--- START ---

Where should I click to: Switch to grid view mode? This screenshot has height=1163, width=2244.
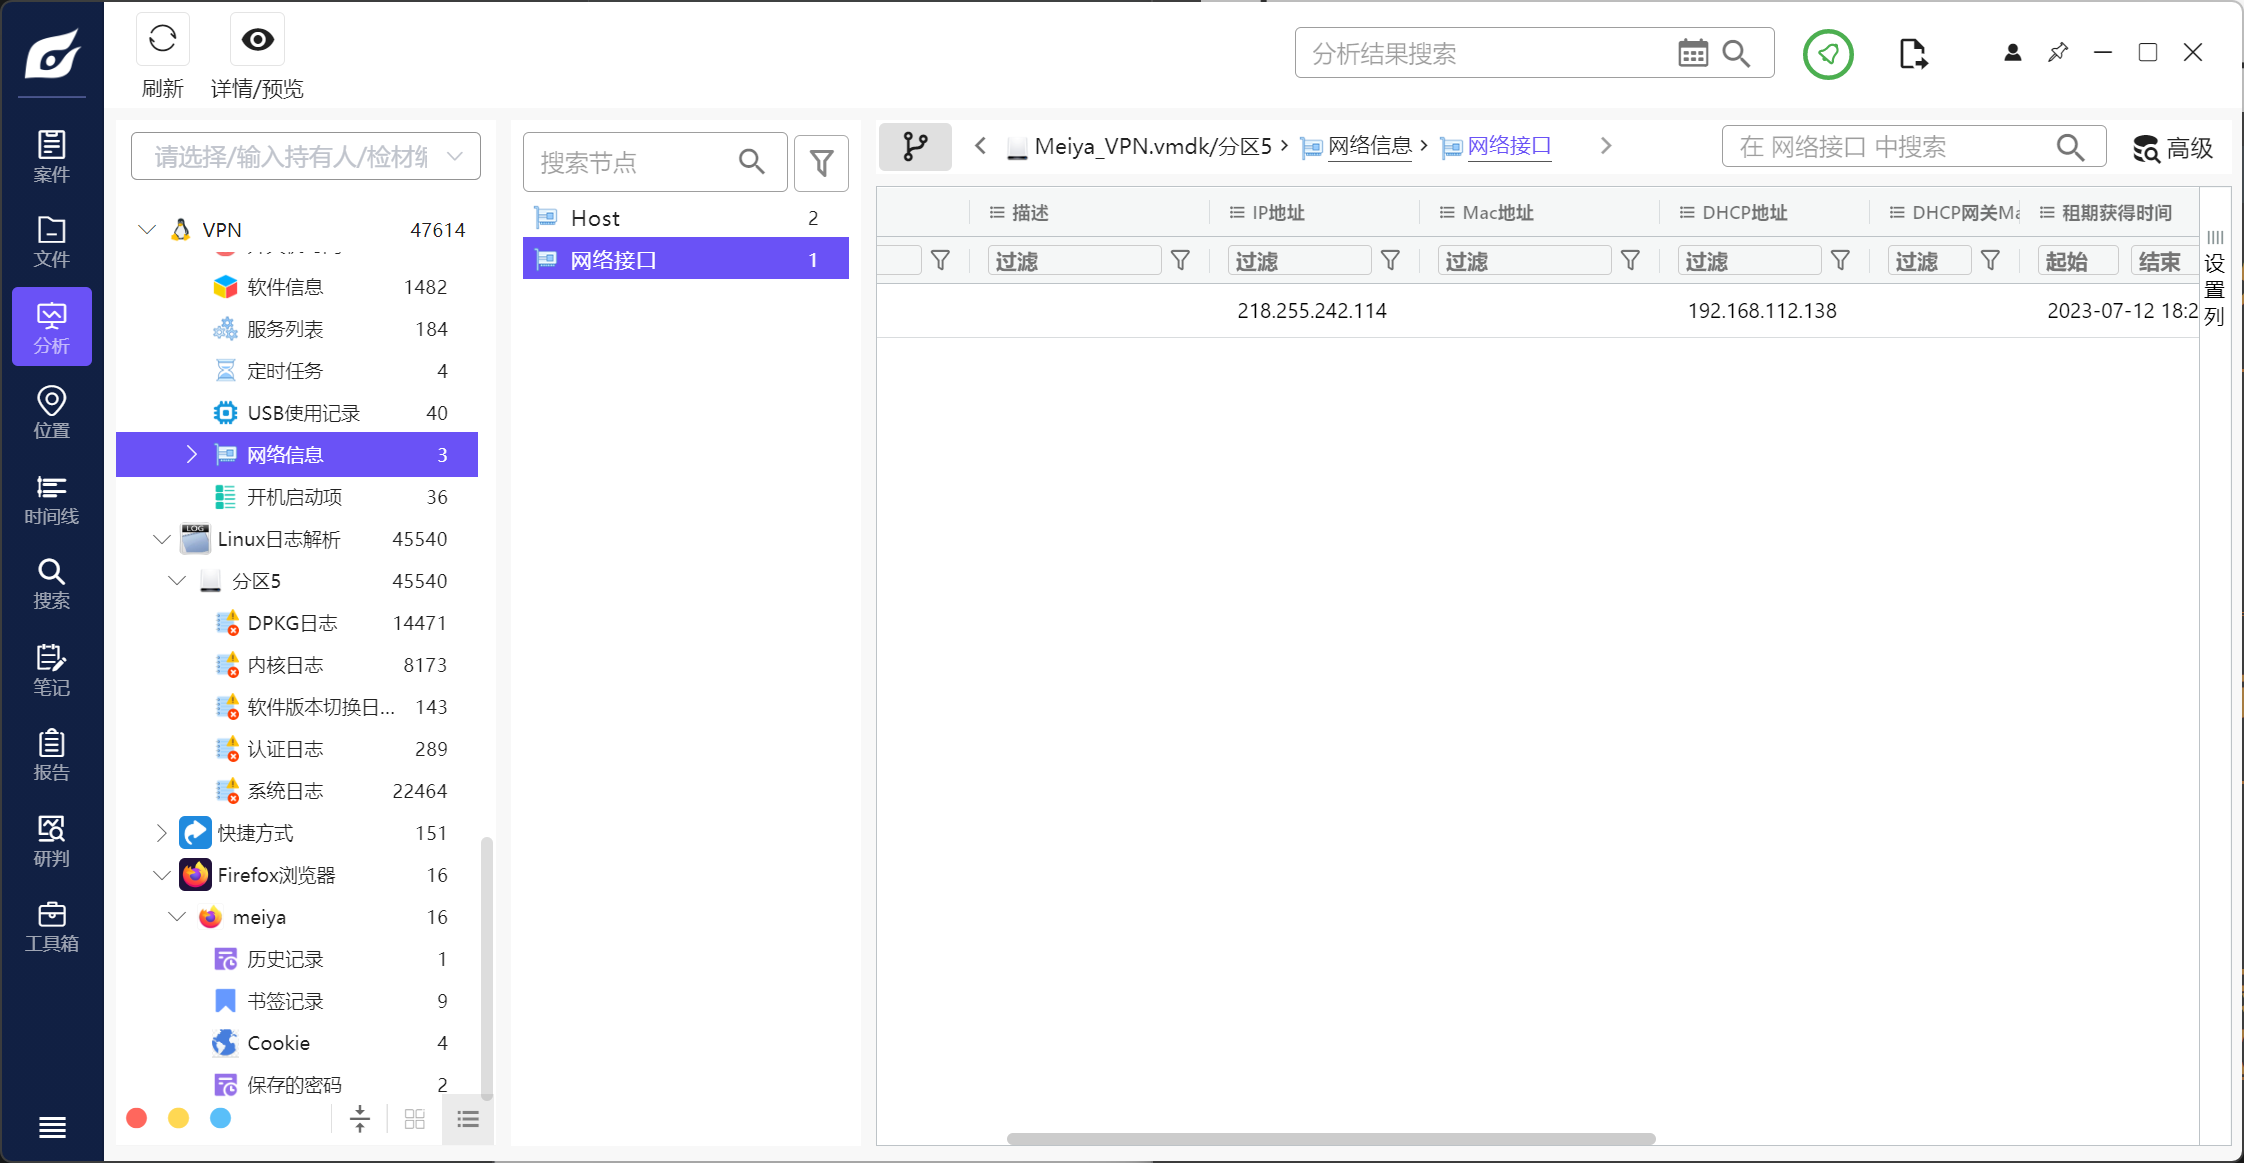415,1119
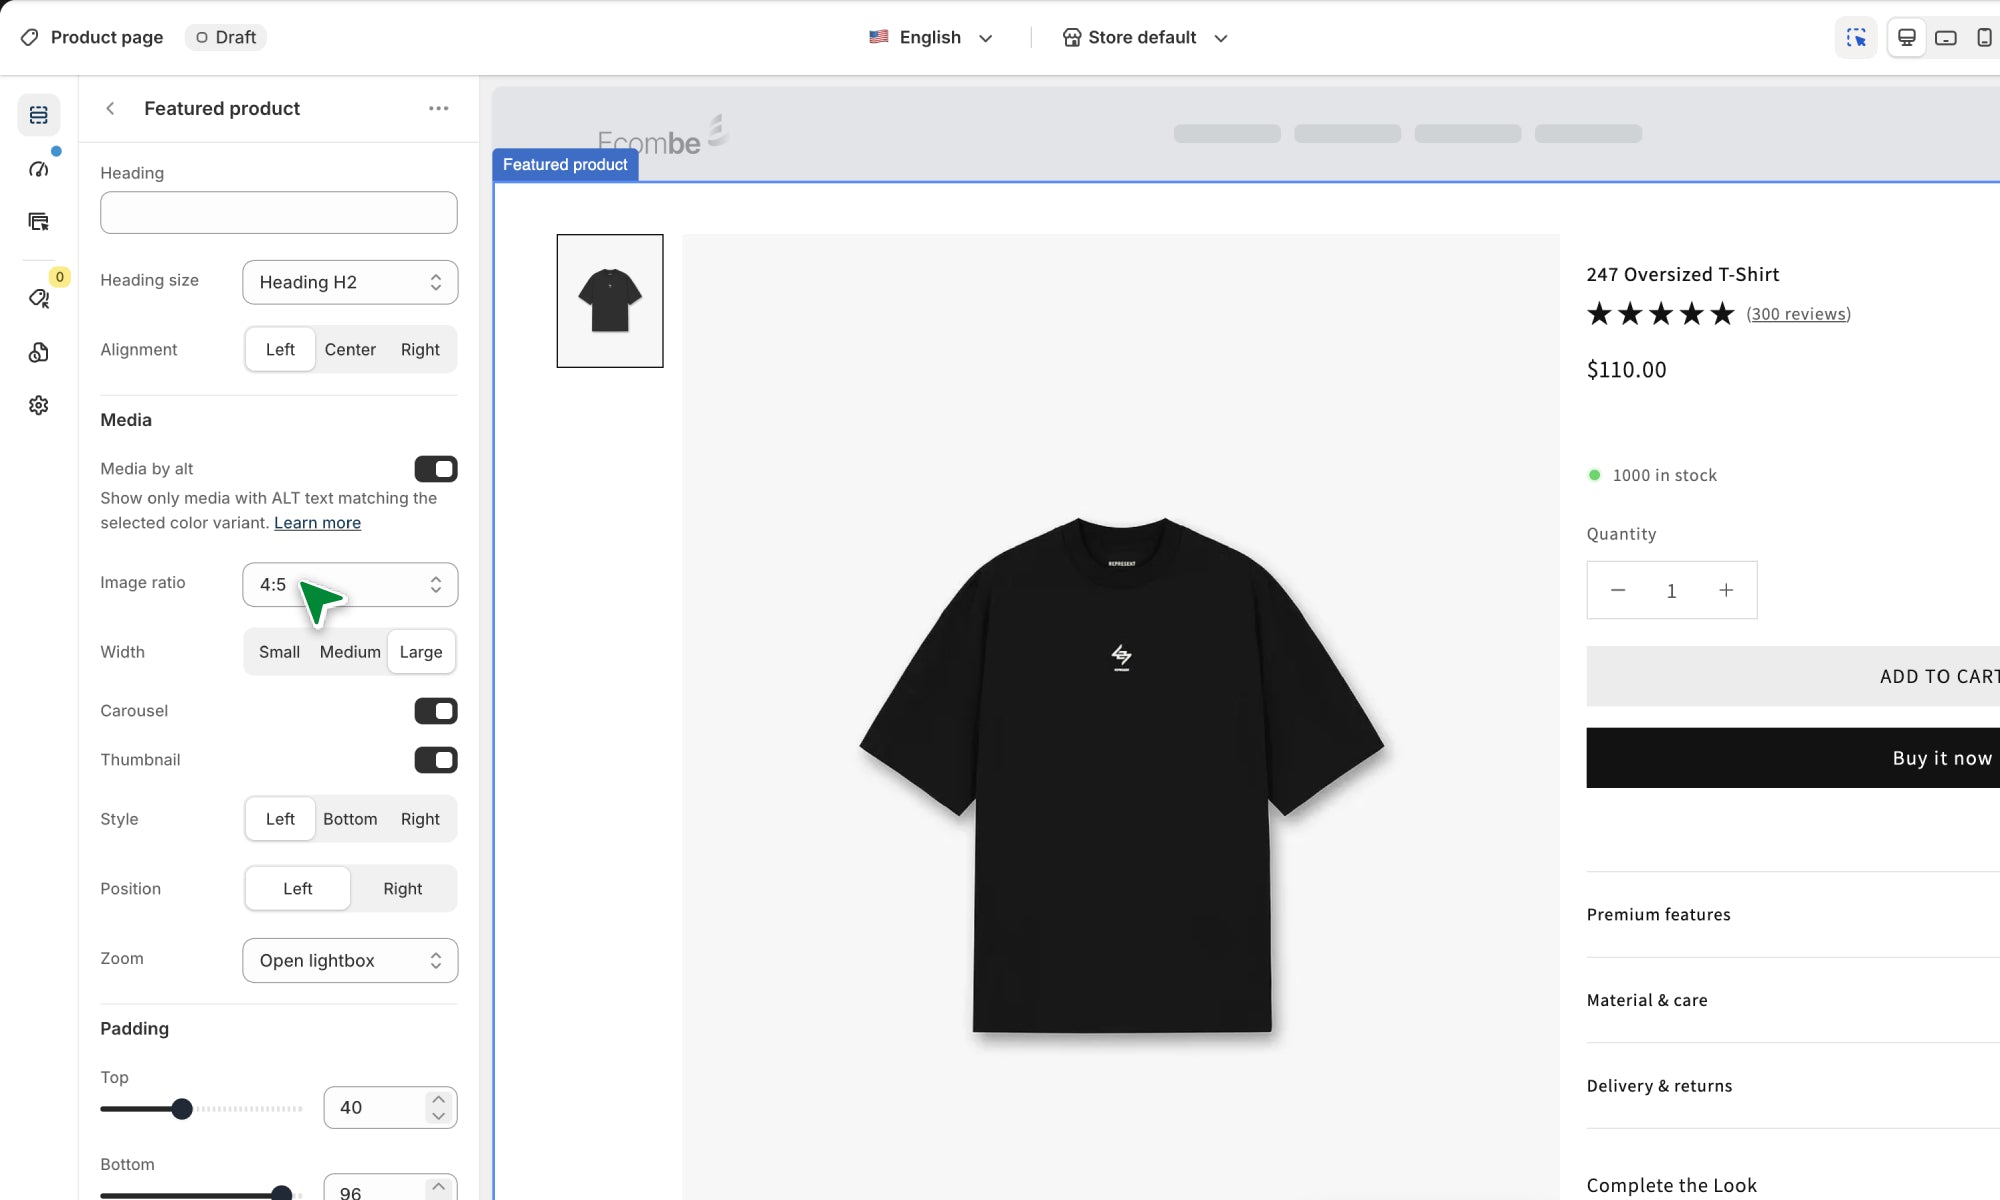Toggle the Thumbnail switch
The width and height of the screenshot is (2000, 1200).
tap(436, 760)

--- END ---

Problem statement: The listing above must be retyped word for word, without the pictures.

Response:
Where should I click to: Switch to grid view mode? This screenshot has height=1163, width=2244.
415,1119
Toggle the Thumbnail switch
The width and height of the screenshot is (2000, 1200).
tap(436, 760)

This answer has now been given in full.